■ What you will do
(1) From the passage critiquing osteopathy and chiropractic claims, extract the text between "The BCA start" and "of safety issues.", inclusive.
(2) Continue the passage critiquing osteopathy and chiropractic claims from its final sentence.

[[ Document passage, beginning ]]

At the end of that page, The Institute of Osteopathy says “Osteopathic practice is a safe and effective form of manual therapy aimed at preventing, diagnosing and treating a variety of health problems.” This is an untrue statement that cannot be substantiated. The safety of osteopathy cannot be established as there is no routine reporting of adverse events. It is clearly not that effective as even in the case of back pain it’s a second-line or adjunctive treatment only. For most other conditions there is little or no evidence that it provides any benefit at all and there is certainly no evidence that osteopathy is effective at preventing anything.
British Chiropractic Association (BCA)
The BCA start off by saying that “movement and physical activity is the best treatment for backpain”, which is accurate and aligns with the lancet paper and guidelines. However, they subsequently say “Chiropractors provide the safe and effective hands on care which has been suggested within the first steps for the treatment of low back pain.” There are a number of problems with this statement:
- There is a lack of evidence that chiropractic is safe with a number of serious adverse events having been reported and a lack of adequate monitoring of safety issues.

[[ Document passage, end ]]
[[ Given entries, beginning ]]

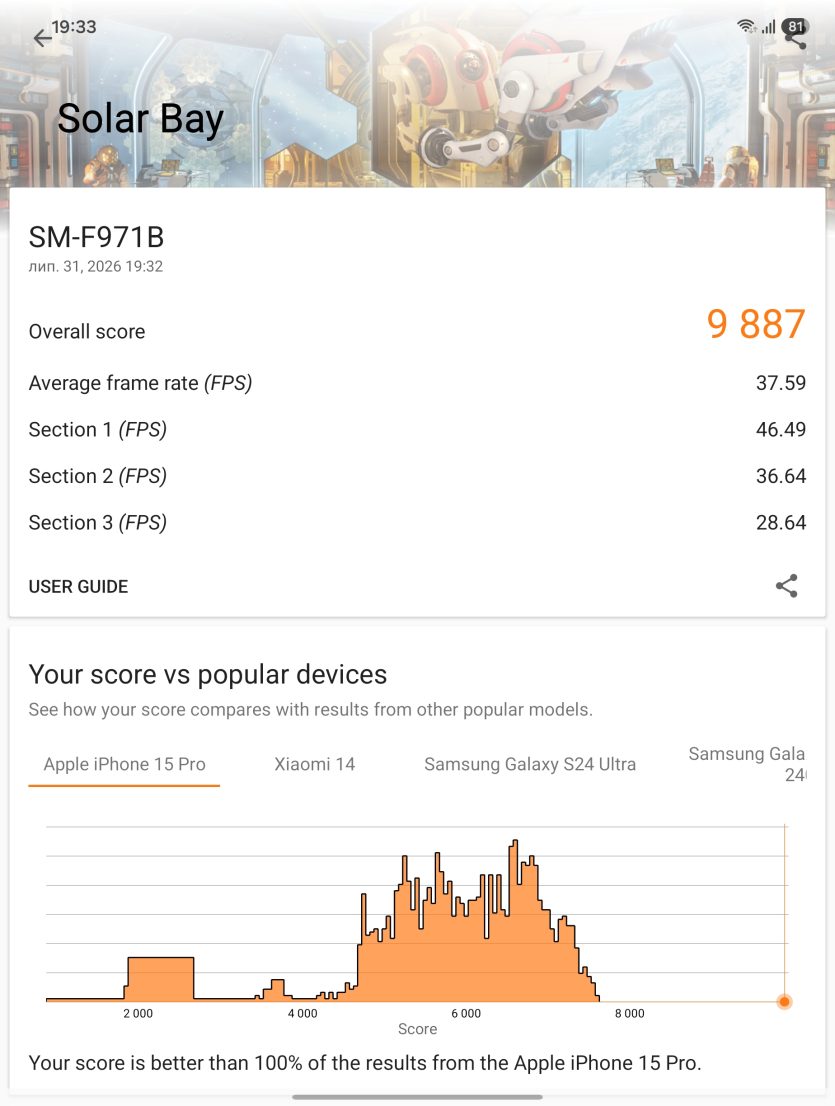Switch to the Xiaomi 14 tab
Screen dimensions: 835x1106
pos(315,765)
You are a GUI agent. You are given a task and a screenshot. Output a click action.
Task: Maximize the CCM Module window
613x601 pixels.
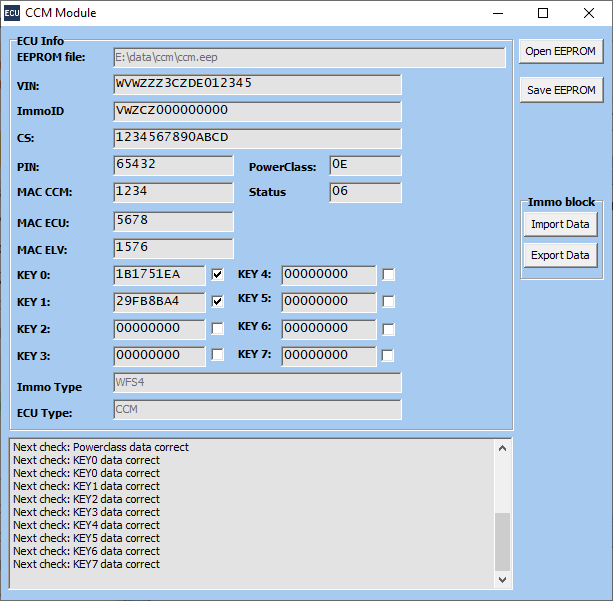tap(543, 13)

[[ Given entries, end ]]
[[ Given entries, beginning ]]

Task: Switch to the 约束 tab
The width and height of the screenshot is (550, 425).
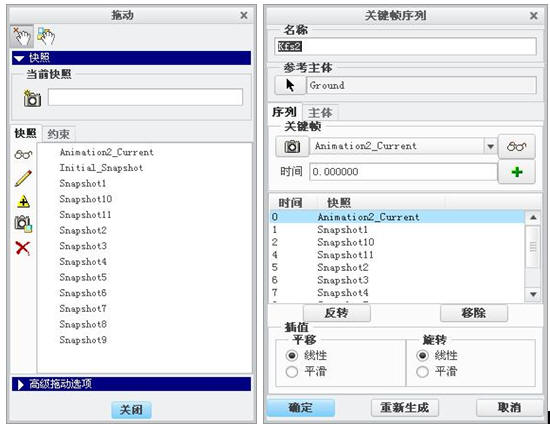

[[ Given entries, end ]]

■ Answers below
(1)
The BCA start off by saying that “movement and physical activity is the best treatment for backpain”, which is accurate and aligns with the lancet paper and guidelines. However, they subsequently say “Chiropractors provide the safe and effective hands on care which has been suggested within the first steps for the treatment of low back pain.” There are a number of problems with this statement:
- There is a lack of evidence that chiropractic is safe with a number of serious adverse events having been reported and a lack of adequate monitoring of safety issues.

(2)
- Like osteopathy, chiropractic is also definitely not anywhere near as effective as chiropractors would like you to believe. If it was, it would be a first-line treatment but instead the NICE guidelines and lancet paper have it down as only a “second-line or adjunctive treatment option”.
- Nowhere in the NICE guidelines or lancet paper does it suggest that “hands on care” is a first step in treatment of low back pain. As highlighted above in the section on osteopathy, hands on care (such as the treatment provided by a chiropractor or osteopath) is a passive treatment that can result in an increased reliance on the practitioner which then reduces an individual’s ability to self-manage and therefore perpetuates the problems.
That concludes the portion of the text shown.